Excerpted text |
# Custom Tuned Ls2 Predator Results!!!!



## fat nick (Aug 21, 2005)

Today I went to my local shop, Dynotuned Performance in Chesapeake, VA and picked up my brand new LS2 Predator they had ordered for me. We get ready to custom tune it. We strap it down and run a baseline. Baseline before was 383whp, since then I've added a t-stat. We strapped it down and it made 386whp. Basically 3whp for t-stat. We then download the regular predator preset tune into the car and dyno it again. This time it makes 390whp. A/f is in low 10's from 5k up, so obviously we had some room to work with it.

After fiddling around a few more runs we consistently was getting the same numbers and a/f was right around 12.5:1. Final numbers were within spitting distance of 400whp.

The last runs under the 12.5:1 a/f were: 399.9whp/396.8wtq and 399.3whp/397wtq

Needless to say we were all ecstatic with the results. All were done on a dyno dynamics dyno sae corrected.


----------



## G.T.O (Dec 28, 2005)

Fantastic numbers! I hope you can get that beast to the track soon.


----------



## LYNMUP (Nov 26, 2005)

Hey FATNICK!

I noticed in your signature you state your car is 1 of 645. Now after geting those numbers wouldn't you have to change your sig to read "1 of 1"?

Congrats!
arty:


----------



## fat nick (Aug 21, 2005)

Haha. I like that:lol:


----------



## ShAkz05GTO (Dec 9, 2005)

Provided data |
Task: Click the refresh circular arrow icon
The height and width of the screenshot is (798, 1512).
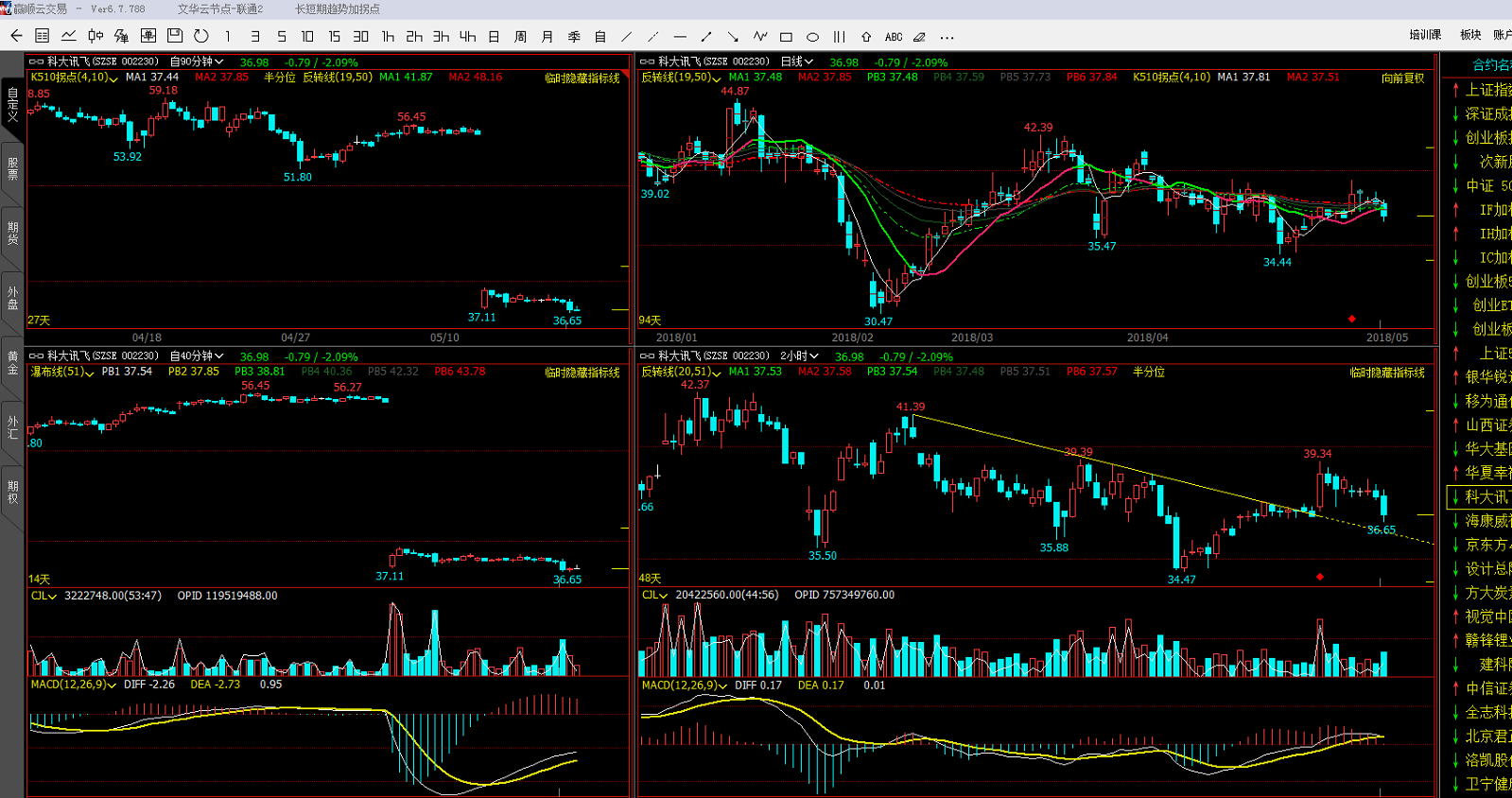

Tasks to carry out |
1) Please repeat the LS2 Predator thread between "After fiddling around" and "(Dec 28, 2005)", inclusive.
2) In the LS2 Predator thread, how much wheel horsepower did the car make with the regular Predator preset tune?
3) Check each statement against the LS2 Predator thread. Answer yes or no, and quote the words that decide it.
(a) The runs were done on a Dyno Dynamics dyno with SAE correction.
(b) The t-stat added about 10 wheel horsepower.
(c) The shop that did the tune is in Richmond, VA.
The material isn't needed here.

Solution set |
1)
After fiddling around a few more runs we consistently was getting the same numbers and a/f was right around 12.5:1. Final numbers were within spitting distance of 400whp.

The last runs under the 12.5:1 a/f were: 399.9whp/396.8wtq and 399.3whp/397wtq

Needless to say we were all ecstatic with the results. All were done on a dyno dynamics dyno sae corrected.


----------



## G.T.O (Dec 28, 2005)

2) 390whp

3)
(a) Yes: "All were done on a dyno dynamics dyno sae corrected."
(b) No: "Basically 3whp for t-stat."
(c) No: "Dynotuned Performance in Chesapeake, VA"